Hello, aspiring ethical hackers. In this blogpost, you will learn about banner grabbing. Banner grabbing plays a very important role in ethical hacking for penetration testers and hackers alike. To understand what is banner grabbing, you need to understand what is a banner first.
What is a Banner?
A banner is the information displayed by software or service running on a specific port. This information involves the type of software running, version of the software running etc. This information is displayed by default by every software running for marketing purposes.
What is Banner grabbing?
Banner grabbing as its name implies, is grabbing this banner. A banner when displayed to a common user may provide information to the user. In the same way, by grabbing this banner, hackers and penetration testers can get information about the software running on it and the version of the software running. This allows them to search or research for any vulnerabilities in the software.
Types of Banner grabbing
Banner grabbing can be performed in two ways: Active & passive.
- Active banner grabbing: In active banner grabbing, a hacker or penetration tester interacts with the software & target services to grab the banner.
- Passive banner grabbing: In passive banner grabbing, a hacker or penetration tester doesn’t interact with the target service while grabbing the banner. This can be done by packet sniffing on the network traffic of the network.
Although banner grabbing can be performed on almost all services running on all ports, the most common services that are used for banner grabbing are,
FTP-Port 21
SSH-Port 23
SMTP-Port 22
HTTP-Port 80
Tools used for Banner grabbing:
- Telnet, wget, curl etc
Apache:
Imagine I have set up a website named www.shunya.com on an Apache server. A hacker can easily find Information about the web server in different ways. For example, a hacker can visit the website and and try to open a webpage which is not existent on my server, like below.

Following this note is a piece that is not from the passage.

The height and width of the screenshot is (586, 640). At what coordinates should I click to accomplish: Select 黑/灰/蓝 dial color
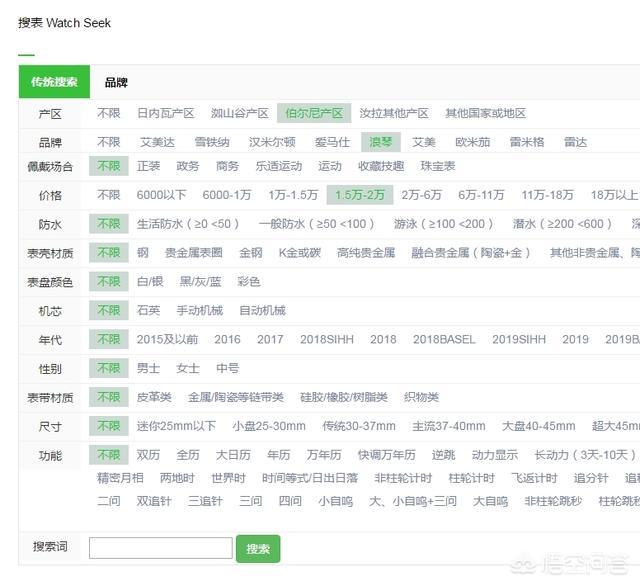[199, 282]
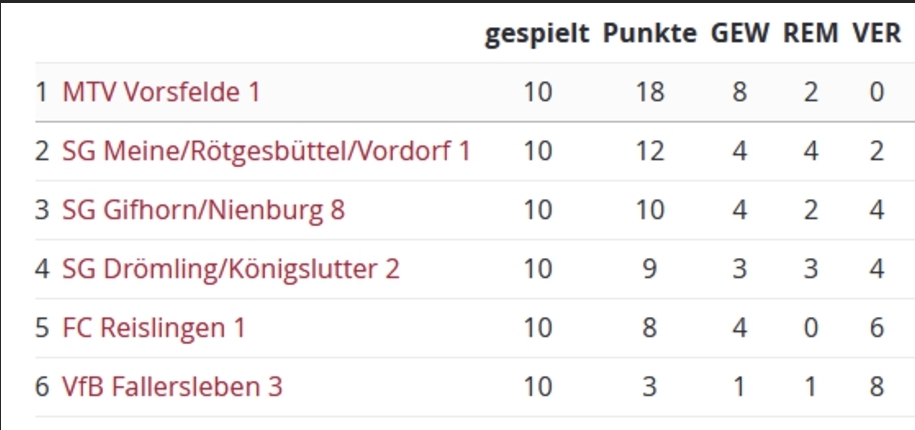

In the above example, hacker tried to open page named “admin.php” which was not available on my server and in turn the server responded with a type of web server, the target OS and the scripting language. This is giving out too much information.
The traditional and popular way of fingerprinting is through telnet. A hacker opens command line or terminal. and types the command “telnetwww.shunya.com 80″. When the screen goes black, type “HEAD / HTTP/1.0″and this will give the server information.
There are also many fingerprinting tools available. I am gonna show you only one, Id serve. Let’s see how to banner grab using Id serve.
Now what are the preventive measures we can take in Apache server to disable or atleast prevent fingerprinting to some extent. Apache web server has a configuration file called “httpd.conf” where we can make changes to fight fingerprinting. Go to httpd.conf and change the value of the option “Server Signaturetooff”.This will not display any information about server when an nonexistent page has been accessed.
In the httpd.conf file, changing the value of “Server Tokens”from “Full” to “Prod” will only show the minimum server information as shown below.
This still discloses that our web server is Apache but it doesn’t show the version. In Kautilya’s words this is delaying the march of enemy. Here are the options we set.
IIS 8:
Now imagine we changed our www.shunya.com website from Apache server to the latest version of Microsoft web server, IIS 8. To prevent error pages form revealing any information in IIS server, we can set custom error pages. Now let’s use IDserve tool to fingerprint the IIS 8 server.
It shows the server version. Now how can we prevent this. Microsoft provides a tool named UrlScan freely available for download which can be used easily to process HTTP requests. Download this tool and install it. ( See how to configure Urlscan for IIS 7.5 and IIS 8 ). Then go to the configuration file of UrlScan, “UrlScan.ini” located at “C:WindowsSystem32inetservUrlscan”by default and change the value of “RemoveServerHeader’ from “0″ to “1″.
This will not reveal the server version information as shown below.
We can further mislead the attacker by setting our server name to some other value different than our original one. This can be done by setting the value of “RemoveServerHeader” to “0 “and changing the value of “AlternateServerName” to the value we want to specify ( in our example Nginx ).
So when the attacker tries to fingerprint our website, he will be misleaded.
Note: Taking this preventive measures will not stop a determined hacker to find out our server information.
That’s all in webserver banner grabbing and countermeasures.